The government has come up with a set of measures to curb the deeply entrenched practice of high-ranking bureaucrats descending into high-paying private-sector jobs immediately after their retirement.

The package allows ministers, vice ministers, assistant ministers and heads of provincial governments to take a private sector job immediately after retirement. But it bans them for a year after retirement from work that is closely related with the business they performed in their last year as a public servant.

This rule applies to large law firms and accounting companies that have thus far hired high-ranking officials upon their retirement without any restrictions on the scope of business they could engage in.

The package also toughened regulations on post-retirement employment of lower-ranking officials. Currently, the ethics act bans a public official from getting a job for two years after retirement with a private company related with the business he performed in the three years immediately before his retirement.
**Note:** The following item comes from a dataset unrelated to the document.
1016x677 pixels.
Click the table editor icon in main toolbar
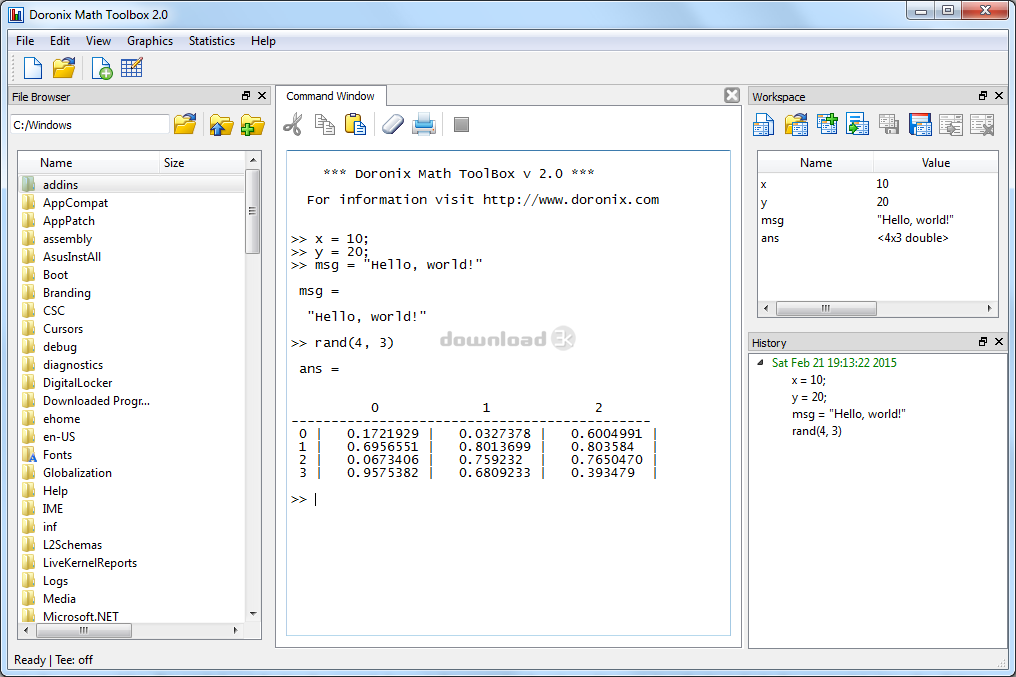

But recently, the Financial Supervisory Service was found to have bypassed this rule by assigning officials with three years left before retirement to posts unrelated to their specialized fields to help them move to private financial firms upon retirement.

To make this so-called “career laundering” practice more difficult, the new rule bans a retired official from private sector work related to the business he performed in the five years immediately before retirement.

For FSS officials, who were found to have virtually monopolized the auditor posts at financial companies, the government will make working-level officials as well as senior officials subject to post-retirement job restrictions.

These measures, which will be implemented starting in October at the earliest, represent the government’s determination to root out the so-called “jeon-gwan-ye-u” practice, which means incumbent bureaucrats providing honorable treatment to their retiring immediate predecessors. It is this practice that makes retired officials powerful ― and useful to private companies.

President Lee Myung-bak noted Friday that this time-old practice is diametrically opposed to the values that define a fair society. As he stressed, Korea would not be able to become an advanced nation without uprooting it.

But the package announced on Friday is nowhere near sufficient to tackle the deep-rooted problem. The government needs to come up with follow-up measures that can give it real teeth. For instance, it needs to increase penalties for those who violate the new rules.

Ultimately, the phenomenon of government officials enjoying privileges even after retirement will continue as long as Korea remains a society run by bureaucrats. We need to move toward a society that can run under a smaller government and with fewer regulations.